**BRANO DI TESTO**
□ □ □ □
“I
medici, lo si sa, son tutti porcaccioni…”
(F.
CÉLINE, Viaggio al fondo della notte)
E
le infermiere?
Sempre
nel Viaggio
di Céline, nella clinica per alienati di Vigny-sur-Seine c’è
Sophie, infermiera e slovacca. Per lei euforia da eros senza
riserve: “gioia vivente” “armonia fisiologica”, “la sua
sola presenza somigliava a un’audacia nella nostra casa
scontrosa, paurosa e losca” (Ibid.)…
In Kundera, qualcosa di analogo in uno dei racconti di Amori ridicoli:
“Cara
Elisabet, io proprio non capisco. Ogi giorno lei fruga dentro
ferite in suppurazione, buca deretani raggrinziti di vecchi,
fa cliesteri, porta via padelle. Il destino le ha offerto
un'invidiabile occasione per capire la natura corporea dell'uomo
in tutta la sua metafisica vanità. Eppure la sua vitalità
è incorreggibile. Nulla scuote la sua voglia ostinata di essere
corpo e nient'altro che corpo. I
suoi seni sono capaci di strofinarsi contro un uomo a cinque
metri di distanza! Mi gira la testa, davanti alle eterne circonvoluzioni
descritte dal suo instancabile sedere mentre cammina. Al diavolo,
si allontani da me! I suoi seni hanno l'onnipresenza di Dio!
E' già in ritardo di dieci minuti con le inezioni!”
(M. KUNDERA, “Il Simposio”, in Amori ridicoli)
Peggio che nei Promessi
Sposi, però, ne L’insostenibile
leggerezza dell’essere,
la Grande Storia, coi suoi cataclismi da sussidiario, irrompe – dyabolus ex-machina - nella
vita del neurochirurgo Tomaš, allontanando ospedale e
infermiere.
Ora
l’imbarazzo inevitabile è che è Tomaš a rinunciare prima alla
chirurgia e poi del tutto alla medicina! Il perché resta qualcosa di opaco e inesplorabile
per lo stesso autore, che contempla e commenta i fatti da
scrittore settecentesco, senza truccare mai la sua voce da verbo
di Dio. Kundera
infatti sa che Tomaš è suo come
don Chisciotte è di Cervantes: molto poco.
Ecco i termini di una sorte essenziale e dunque enigmatica.
□ □ □ □
**BLOCCO DATI**
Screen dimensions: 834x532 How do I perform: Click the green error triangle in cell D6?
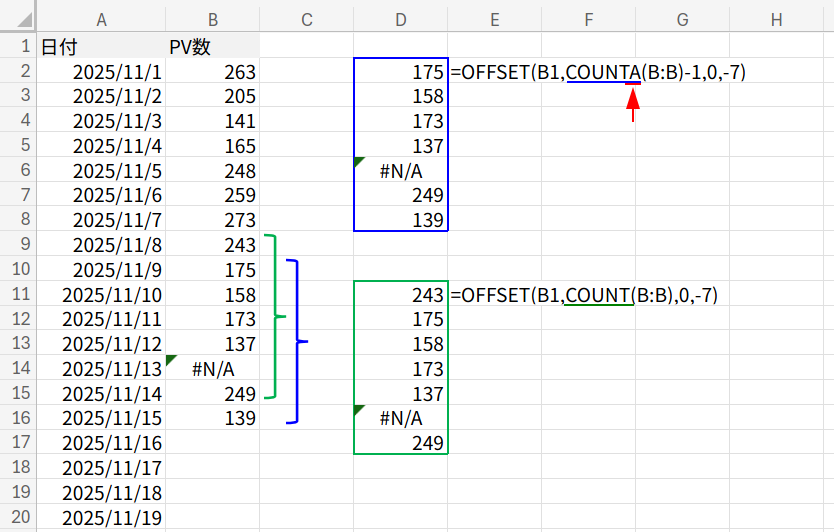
□ □ □ □
**COSA SI CHIEDE**
Cita dal brano sulle infermiere in Céline e Kundera il passo che parte da "Peggio che nei" e arriva fino a "Cervantes: molto poco.", incluso.

**LA TUA SOLUZIONE**
Peggio che nei Promessi
Sposi, però, ne L’insostenibile
leggerezza dell’essere,
la Grande Storia, coi suoi cataclismi da sussidiario, irrompe – dyabolus ex-machina - nella
vita del neurochirurgo Tomaš, allontanando ospedale e
infermiere.
Ora
l’imbarazzo inevitabile è che è Tomaš a rinunciare prima alla
chirurgia e poi del tutto alla medicina! Il perché resta qualcosa di opaco e inesplorabile
per lo stesso autore, che contempla e commenta i fatti da
scrittore settecentesco, senza truccare mai la sua voce da verbo
di Dio. Kundera
infatti sa che Tomaš è suo come
don Chisciotte è di Cervantes: molto poco.